EWB-NU is applying their signature community-minded approach to its bridge project in Guatemala. A team of students will make its first visit in December to assess the ravine and find the optimal location for the bridge to best serve the community.

Try, try again

EWB-NU’s first — and still ongoing — project remains in Kenya. The group has made five trips to Kimuka, a small Maasai village just outside Nairobi, to work on a clean water project. Prior to EWB’s involvement, villagers drank and used water from small ponds, in which animals also bathed. During their first assessment trip, students tested the water and discovered E. coli and coliform contamination. Up to 60 percent of the village children require monthly doctor visits due to ingesting these deadly forms of bacteria. And not only is the water dangerously contaminated, it’s remote. Families often travel from one to three kilometers per day just to reach these small ponds, which are formed by surface run-off and rain water.

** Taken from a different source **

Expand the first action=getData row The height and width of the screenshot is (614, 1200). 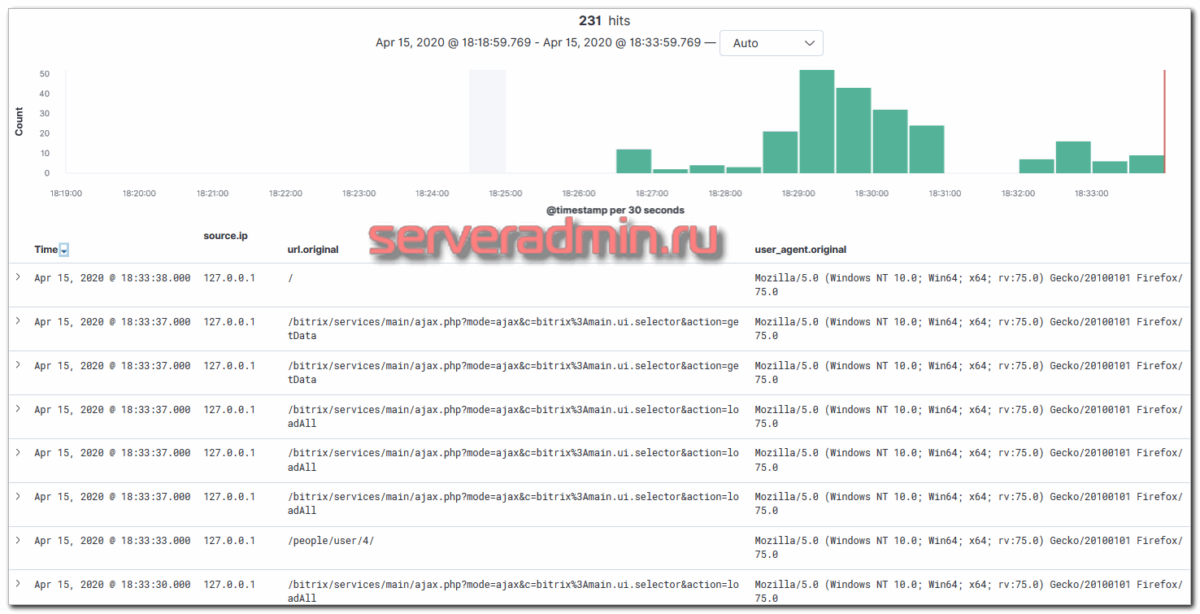click(x=18, y=321)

Three years ago, the Northwestern team implemented a water pump but quickly found it only introduced new complications. The pump wasn’t powerful enough to extract water from a three-kilometer deep well. When the team solved this problem by implementing a booster pump, the cost of water quintupled, making it unaffordable for the community to use on a regular basis.

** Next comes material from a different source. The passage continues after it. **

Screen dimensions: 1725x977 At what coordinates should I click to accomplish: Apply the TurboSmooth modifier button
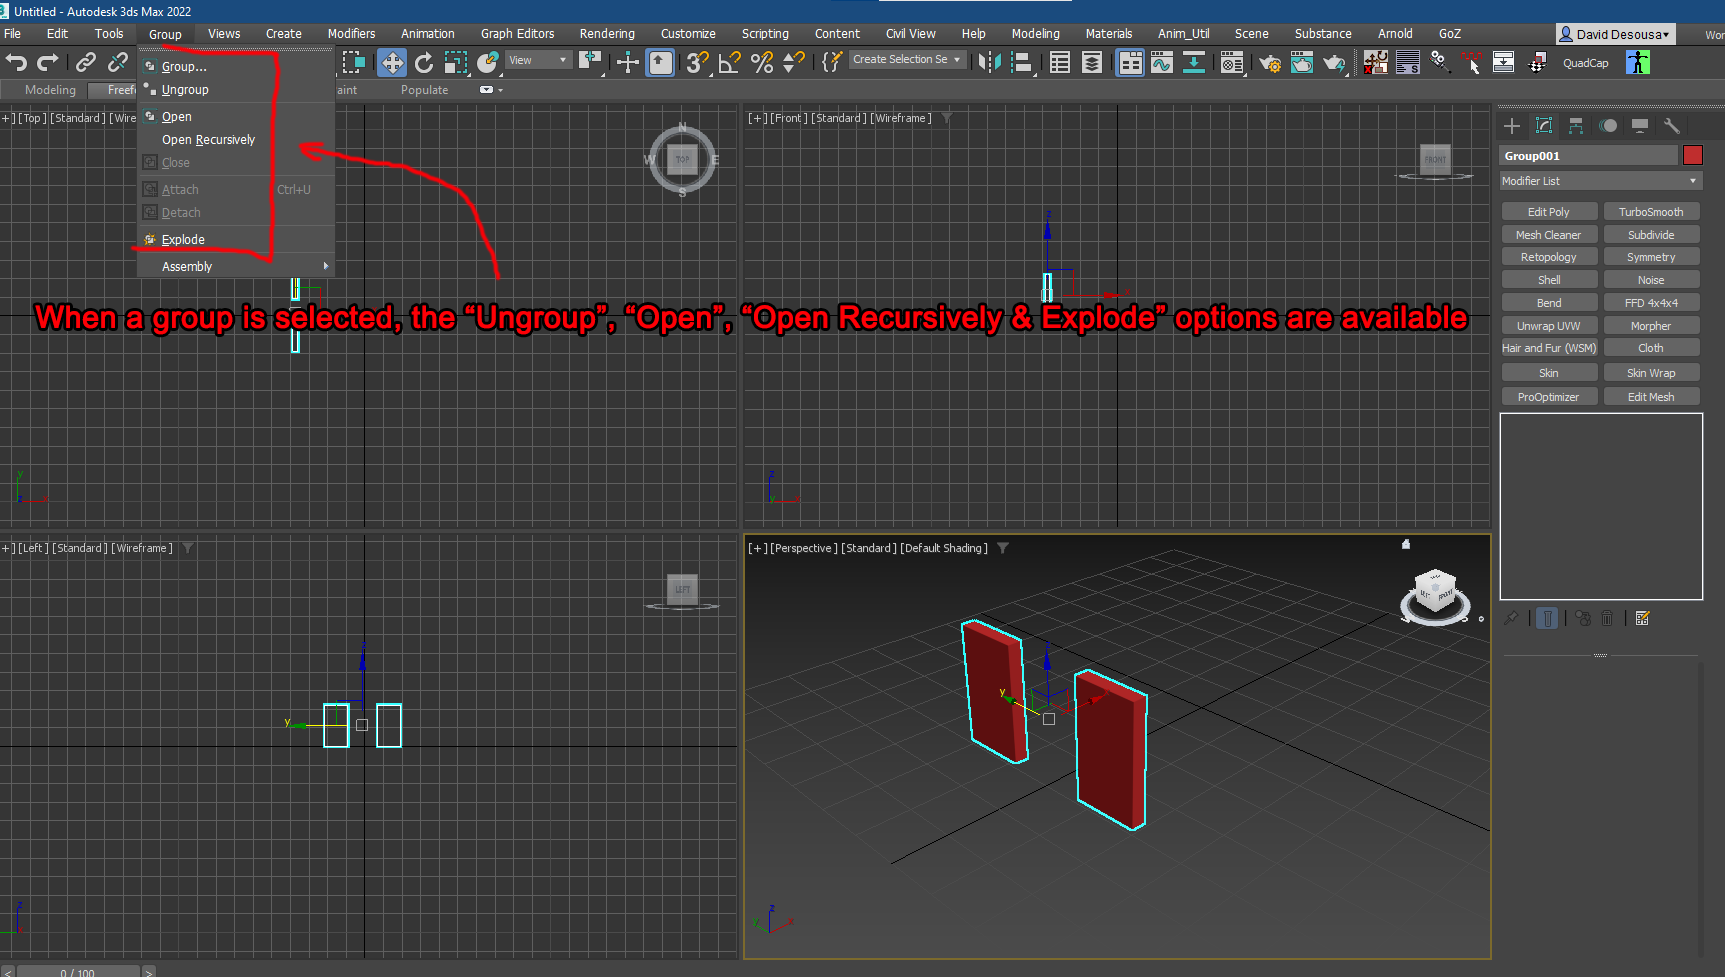click(x=1651, y=211)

“The pump used too much energy,” Morgan said. “Not only could that cause the pipe to burst, but it’s very wasteful. As engineers, we want to create a solution that will be cost-effective and sustainable for many years to come.”

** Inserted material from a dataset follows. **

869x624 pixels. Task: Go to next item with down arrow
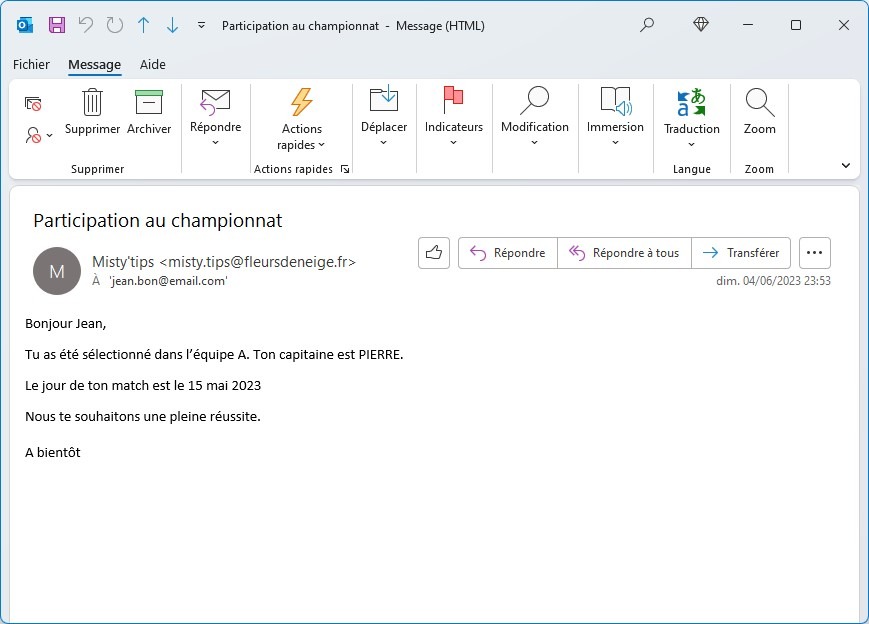172,25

The team met with the community water committee, Kenya Power, and individuals to better understand the problem. Then they put their engineering skills to work. They ran new calculations to find the exact pressure that the pipe could handle, the amount of electricity it could draw, how quickly it could fill the tank, and how best to reduce costs. When the team returns over spring break in March, it will continue to work to find an optimal solution.

“I’m proud of what our team has done,” Morgan said. “We will expand the system as we go — one step at a time.”

Closer to home

Although it might take several more years until the bridge is completed in Guatemala or until the water pump is fully perfected in Kenya, EWB-NU is actively working to fulfill other goals closer to home. Group members participate in a mentorship program with Chicago Public Schools, making weekly visits to Frank W. Reilly Elementary School to discuss science and international aid. This year, EWB-NU helped students design cities for the Chicago Future City Competition, and two teams won three special awards for best education enhancement, excellence in mobility technology, and for water resources.

Morgan said EWB-NU is also working to attract more diverse members to its team. Now, it comprises mostly engineering students with two Medill students who work on marketing and outreach. Morgan eventually would like to see 25 percent of student membership from outside of engineering. To help spread the word about EWB, it holds quarterly film screenings and organizes profit shares with local restaurants.

Morgan believes all the hard work — on campus and beyond — is worth it.

“It’s amazing to see the connection between our work and improving lives,” Morgan said. “The work we do matters, and the communities hold us to our promises. It’s a lot of pressure to have that kind of responsibility, but it’s satisfying to design lasting solutions.”